# Excerpt to read start

Canadian vacation: Yoho National Park
Aug. 5th, 2015 11:49 am![[personal profile]](https://www.dreamwidth.org/img/silk/identity/user.png)
On the morning of August 3rd we packed up our camp and headed back down the Icefields Parkway to the intersection of Canada's Rt. 1, then headed west into Yoho National Park. Just before the town of Field, we made the sharp turn to the right and up the steep Yoho River Valley to the Takakkaw Falls trailhead. "Takakkaw" means "wonderful" in the Cree language, and this huge waterfall certainly is, tumbling 830 feet from a glacier down a nearly-sheer rock wall.

This is the start of a classic loop hike that our guidebook called "one of the most spectacular day hikes in the Canadian Rockies." Clearly everyone else was reading that guidebook, because it was A ZOO; we tried to take artful photos that don't show the crowds, but there was a constant stream of people ahead of and behind us on the trail. We climbed up the valley opposite the falls (which is how we got the nice view in the photo above) and then contoured up the valley just above treeline, under the hanging rim of the icefields of the Emerald Glacier.


At the small, shallow Celeste Lake we turned back downhill, following the Little Yoho River to Laughing Falls and then back down to its confluence with the main Yoho River, and back to the trailhead.

# Excerpt to read end

• _Objective_:
Can you resume the Yoho National Park trip report after its last sentence, the one ending "back to the trailhead"? The rows after this play no part in anything asked here.

# Excerpted data start

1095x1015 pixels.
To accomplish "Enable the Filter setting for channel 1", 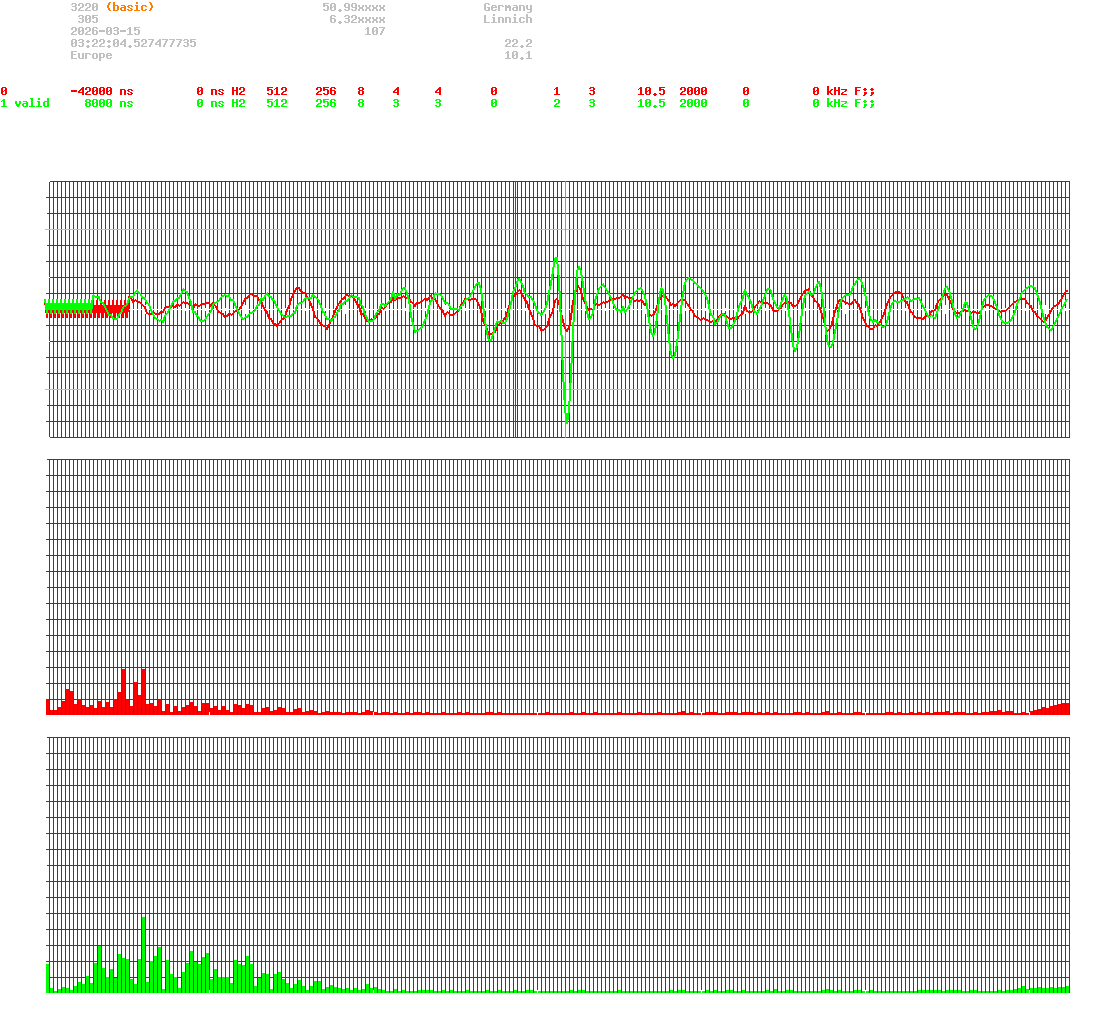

# Excerpted data end
# Excerpted data start

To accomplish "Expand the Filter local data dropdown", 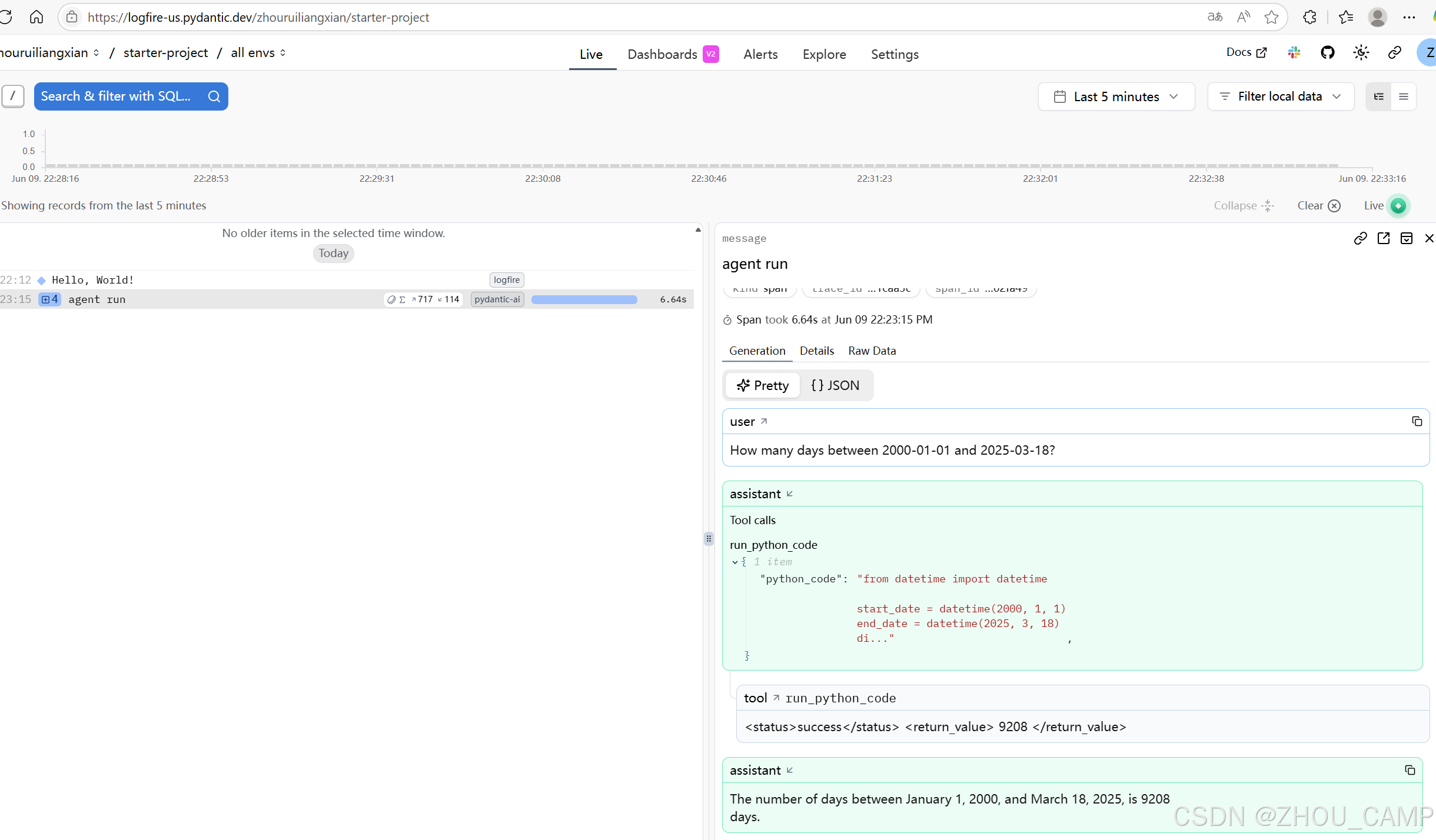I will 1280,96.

# Excerpted data end

• _Answer to the task_:
Our stay at the Chateau at Lake Louise had given us a taste for luxury, so we had made reservations for a couple of nights at the Cathedral Mountain Lodge. We also had dinner reservations for that night, and the food was excellent - we were pretty hungry, too, as our hike had covered about 14 miles!
The next day we drove the short distance to the town of Field and did laundry in the machines in the basement of the Truffle Pigs restaurant, where we had a delicious lunch. In between loads we went to the visitor's center and looked at their displays on the Burgess shale fossils, a historic find of well-preserved Cambrian fossils in the mountains nearby. Since the actual site is protected and restricted, this sort of display is the only way most people can see the remains of these weird and wild prehistoric creatures.
The following day we continued down the highway that runs through Yoho NP. We stopped at the scary-impressive Natural Bridge on the Kicking Horse River. This has a lot more in common with the limestone gorges we'd seen recently than with the soaring sandstone arcs we are accustomed to seeing in Utah. The whole frothing river squeezes into a narrow slot that doesn't go all the way through the rock, thus the bridge - but I wouldn't want to walk over it!

We then continued up the road to Emerald Lake. There's a fancy resort here that rents canoes, but we just walked around the lake, a little more than three miles. We started out in the less-obvious (and muddier!) direction, and didn't see anyone for some time, but by the time we got to the lake inlet on the far side there were quite a few walkers, and in the last mile it was genuinely crowded.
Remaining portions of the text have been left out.